Try it: All records are to be printed exactly as they appear.

Stored data entries
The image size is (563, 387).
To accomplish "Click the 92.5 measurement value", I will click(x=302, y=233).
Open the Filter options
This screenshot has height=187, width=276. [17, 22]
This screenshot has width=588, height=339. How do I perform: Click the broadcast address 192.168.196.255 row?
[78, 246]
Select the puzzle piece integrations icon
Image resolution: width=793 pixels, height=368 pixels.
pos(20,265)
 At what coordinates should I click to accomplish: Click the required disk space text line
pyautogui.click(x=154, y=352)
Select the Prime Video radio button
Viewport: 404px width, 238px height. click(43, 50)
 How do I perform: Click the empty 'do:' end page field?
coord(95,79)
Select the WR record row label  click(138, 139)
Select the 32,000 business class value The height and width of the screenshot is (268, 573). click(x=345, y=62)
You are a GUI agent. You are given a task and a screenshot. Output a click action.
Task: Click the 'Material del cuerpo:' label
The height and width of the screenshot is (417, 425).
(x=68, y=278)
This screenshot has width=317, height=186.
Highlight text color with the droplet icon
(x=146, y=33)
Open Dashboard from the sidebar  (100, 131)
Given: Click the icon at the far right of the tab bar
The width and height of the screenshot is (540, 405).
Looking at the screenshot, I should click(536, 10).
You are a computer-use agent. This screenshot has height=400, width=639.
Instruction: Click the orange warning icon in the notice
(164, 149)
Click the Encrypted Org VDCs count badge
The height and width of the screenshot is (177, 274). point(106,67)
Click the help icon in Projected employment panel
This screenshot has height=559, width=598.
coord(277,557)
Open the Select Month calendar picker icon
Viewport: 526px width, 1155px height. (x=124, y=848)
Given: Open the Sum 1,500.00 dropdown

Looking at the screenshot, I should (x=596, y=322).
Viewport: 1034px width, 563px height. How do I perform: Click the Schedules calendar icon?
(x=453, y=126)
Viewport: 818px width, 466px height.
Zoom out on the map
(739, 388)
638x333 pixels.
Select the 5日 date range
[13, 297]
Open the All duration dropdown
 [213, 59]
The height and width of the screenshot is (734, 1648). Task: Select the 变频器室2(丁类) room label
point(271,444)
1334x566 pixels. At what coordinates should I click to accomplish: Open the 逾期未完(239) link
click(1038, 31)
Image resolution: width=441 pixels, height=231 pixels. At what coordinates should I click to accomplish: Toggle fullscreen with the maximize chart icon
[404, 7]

Written solution:
The image size is (563, 387).
To accomplish "Click the 92.5 measurement value", I will click(x=302, y=233).
Open the Filter options
This screenshot has height=187, width=276. [17, 22]
This screenshot has width=588, height=339. How do I perform: Click the broadcast address 192.168.196.255 row?
[78, 246]
Select the puzzle piece integrations icon
Image resolution: width=793 pixels, height=368 pixels.
pos(20,265)
 At what coordinates should I click to accomplish: Click the required disk space text line
pyautogui.click(x=154, y=352)
Select the Prime Video radio button
Viewport: 404px width, 238px height. click(43, 50)
 How do I perform: Click the empty 'do:' end page field?
coord(95,79)
Select the WR record row label  click(138, 139)
Select the 32,000 business class value The height and width of the screenshot is (268, 573). click(x=345, y=62)
You are a GUI agent. You are given a task and a screenshot. Output a click action.
Task: Click the 'Material del cuerpo:' label
The height and width of the screenshot is (417, 425).
(x=68, y=278)
This screenshot has width=317, height=186.
Highlight text color with the droplet icon
(x=146, y=33)
Open Dashboard from the sidebar  (100, 131)
Given: Click the icon at the far right of the tab bar
The width and height of the screenshot is (540, 405).
Looking at the screenshot, I should click(536, 10).
You are a computer-use agent. This screenshot has height=400, width=639.
Instruction: Click the orange warning icon in the notice
(164, 149)
Click the Encrypted Org VDCs count badge
The height and width of the screenshot is (177, 274). point(106,67)
Click the help icon in Projected employment panel
This screenshot has height=559, width=598.
coord(277,557)
Open the Select Month calendar picker icon
Viewport: 526px width, 1155px height. (x=124, y=848)
Given: Open the Sum 1,500.00 dropdown

Looking at the screenshot, I should (x=596, y=322).
Viewport: 1034px width, 563px height. How do I perform: Click the Schedules calendar icon?
(x=453, y=126)
Viewport: 818px width, 466px height.
Zoom out on the map
(739, 388)
638x333 pixels.
Select the 5日 date range
[13, 297]
Open the All duration dropdown
 [213, 59]
The height and width of the screenshot is (734, 1648). Task: Select the 变频器室2(丁类) room label
point(271,444)
1334x566 pixels. At what coordinates should I click to accomplish: Open the 逾期未完(239) link
click(1038, 31)
Image resolution: width=441 pixels, height=231 pixels. At what coordinates should I click to accomplish: Toggle fullscreen with the maximize chart icon
[404, 7]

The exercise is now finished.